── Entries provided ──
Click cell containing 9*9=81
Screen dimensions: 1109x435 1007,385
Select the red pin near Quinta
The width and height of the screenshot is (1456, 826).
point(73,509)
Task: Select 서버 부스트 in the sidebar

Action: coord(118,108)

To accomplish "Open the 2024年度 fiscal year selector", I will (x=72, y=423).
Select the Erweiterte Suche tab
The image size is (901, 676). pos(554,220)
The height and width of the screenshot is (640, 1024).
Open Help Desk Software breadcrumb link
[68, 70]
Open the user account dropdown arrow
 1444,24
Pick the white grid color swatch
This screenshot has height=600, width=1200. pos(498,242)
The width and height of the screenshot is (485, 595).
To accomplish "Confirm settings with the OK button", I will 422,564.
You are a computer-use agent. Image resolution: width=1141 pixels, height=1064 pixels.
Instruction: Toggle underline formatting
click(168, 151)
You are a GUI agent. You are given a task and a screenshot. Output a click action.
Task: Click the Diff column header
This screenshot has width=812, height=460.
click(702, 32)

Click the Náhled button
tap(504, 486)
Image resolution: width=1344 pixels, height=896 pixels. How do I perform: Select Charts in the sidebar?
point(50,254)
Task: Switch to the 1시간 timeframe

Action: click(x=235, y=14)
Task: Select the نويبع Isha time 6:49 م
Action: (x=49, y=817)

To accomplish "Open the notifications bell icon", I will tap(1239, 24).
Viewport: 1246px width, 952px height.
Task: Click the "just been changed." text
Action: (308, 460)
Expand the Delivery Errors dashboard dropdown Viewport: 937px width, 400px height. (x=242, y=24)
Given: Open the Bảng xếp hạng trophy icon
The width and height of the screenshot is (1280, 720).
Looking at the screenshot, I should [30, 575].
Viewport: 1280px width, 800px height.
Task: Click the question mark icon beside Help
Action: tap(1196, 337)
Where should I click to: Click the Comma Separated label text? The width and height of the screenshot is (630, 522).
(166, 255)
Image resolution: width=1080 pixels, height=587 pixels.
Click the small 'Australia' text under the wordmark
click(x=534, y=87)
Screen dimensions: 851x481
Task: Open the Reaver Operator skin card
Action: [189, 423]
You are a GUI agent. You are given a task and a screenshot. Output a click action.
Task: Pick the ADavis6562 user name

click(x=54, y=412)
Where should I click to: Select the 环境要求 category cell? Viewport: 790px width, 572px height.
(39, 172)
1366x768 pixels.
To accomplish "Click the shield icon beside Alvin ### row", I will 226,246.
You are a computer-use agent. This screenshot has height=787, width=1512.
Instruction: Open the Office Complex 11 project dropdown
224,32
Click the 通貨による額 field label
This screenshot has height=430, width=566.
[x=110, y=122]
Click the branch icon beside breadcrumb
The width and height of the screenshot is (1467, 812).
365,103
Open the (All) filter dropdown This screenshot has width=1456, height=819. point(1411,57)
───
Exercise directions - Render every line of the material above as a Markdown table with the columns No. and Line, numbering each row and omitting blank lines.

The response -
| No. | Line |
|---|---|
| 1 | Click cell containing 9*9=81 |
| 2 | Screen dimensions: 1109x435 1007,385 |
| 3 | Select the red pin near Quinta |
| 4 | The width and height of the screenshot is (1456, 826). |
| 5 | point(73,509) |
| 6 | Task: Select 서버 부스트 in the sidebar |
| 7 | Action: coord(118,108) |
| 8 | To accomplish "Open the 2024年度 fiscal year selector", I will (x=72, y=423). |
| 9 | Select the Erweiterte Suche tab |
| 10 | The image size is (901, 676). pos(554,220) |
| 11 | The height and width of the screenshot is (640, 1024). |
| 12 | Open Help Desk Software breadcrumb link |
| 13 | [68, 70] |
| 14 | Open the user account dropdown arrow |
| 15 |  1444,24 |
| 16 | Pick the white grid color swatch |
| 17 | This screenshot has height=600, width=1200. pos(498,242) |
| 18 | The width and height of the screenshot is (485, 595). |
| 19 | To accomplish "Confirm settings with the OK button", I will 422,564. |
| 20 | You are a computer-use agent. Image resolution: width=1141 pixels, height=1064 pixels. |
| 21 | Instruction: Toggle underline formatting |
| 22 | click(168, 151) |
| 23 | You are a GUI agent. You are given a task and a screenshot. Output a click action. |
| 24 | Task: Click the Diff column header |
| 25 | This screenshot has width=812, height=460. |
| 26 | click(702, 32) |
| 27 | Click the Náhled button |
| 28 | tap(504, 486) |
| 29 | Image resolution: width=1344 pixels, height=896 pixels. How do I perform: Select Charts in the sidebar? |
| 30 | point(50,254) |
| 31 | Task: Switch to the 1시간 timeframe |
| 32 | Action: click(x=235, y=14) |
| 33 | Task: Select the نويبع Isha time 6:49 م |
| 34 | Action: (x=49, y=817) |
| 35 | To accomplish "Open the notifications bell icon", I will tap(1239, 24). |
| 36 | Viewport: 1246px width, 952px height. |
| 37 | Task: Click the "just been changed." text |
| 38 | Action: (308, 460) |
| 39 | Expand the Delivery Errors dashboard dropdown Viewport: 937px width, 400px height. (x=242, y=24) |
| 40 | Given: Open the Bảng xếp hạng trophy icon |
| 41 | The width and height of the screenshot is (1280, 720). |
| 42 | Looking at the screenshot, I should [30, 575]. |
| 43 | Viewport: 1280px width, 800px height. |
| 44 | Task: Click the question mark icon beside Help |
| 45 | Action: tap(1196, 337) |
| 46 | Where should I click to: Click the Comma Separated label text? The width and height of the screenshot is (630, 522). |
| 47 | (166, 255) |
| 48 | Image resolution: width=1080 pixels, height=587 pixels. |
| 49 | Click the small 'Australia' text under the wordmark |
| 50 | click(x=534, y=87) |
| 51 | Screen dimensions: 851x481 |
| 52 | Task: Open the Reaver Operator skin card |
| 53 | Action: [189, 423] |
| 54 | You are a GUI agent. You are given a task and a screenshot. Output a click action. |
| 55 | Task: Pick the ADavis6562 user name |
| 56 | click(x=54, y=412) |
| 57 | Where should I click to: Select the 环境要求 category cell? Viewport: 790px width, 572px height. |
| 58 | (39, 172) |
| 59 | 1366x768 pixels. |
| 60 | To accomplish "Click the shield icon beside Alvin ### row", I will 226,246. |
| 61 | You are a computer-use agent. This screenshot has height=787, width=1512. |
| 62 | Instruction: Open the Office Complex 11 project dropdown |
| 63 | 224,32 |
| 64 | Click the 通貨による額 field label |
| 65 | This screenshot has height=430, width=566. |
| 66 | [x=110, y=122] |
| 67 | Click the branch icon beside breadcrumb |
| 68 | The width and height of the screenshot is (1467, 812). |
| 69 | 365,103 |
| 70 | Open the (All) filter dropdown This screenshot has width=1456, height=819. point(1411,57) |